■ **TASK BRIEF**: The job is to output each record again, character for character.
Start of PROVIDED INFORMATION
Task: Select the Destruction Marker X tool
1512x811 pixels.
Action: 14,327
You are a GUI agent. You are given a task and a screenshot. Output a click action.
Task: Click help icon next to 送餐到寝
End of PROVIDED INFORMATION
■ **SOLUTION BELOW**:
Task: Select the Destruction Marker X tool
1512x811 pixels.
Action: 14,327
You are a GUI agent. You are given a task and a screenshot. Output a click action.
Task: Click help icon next to 送餐到寝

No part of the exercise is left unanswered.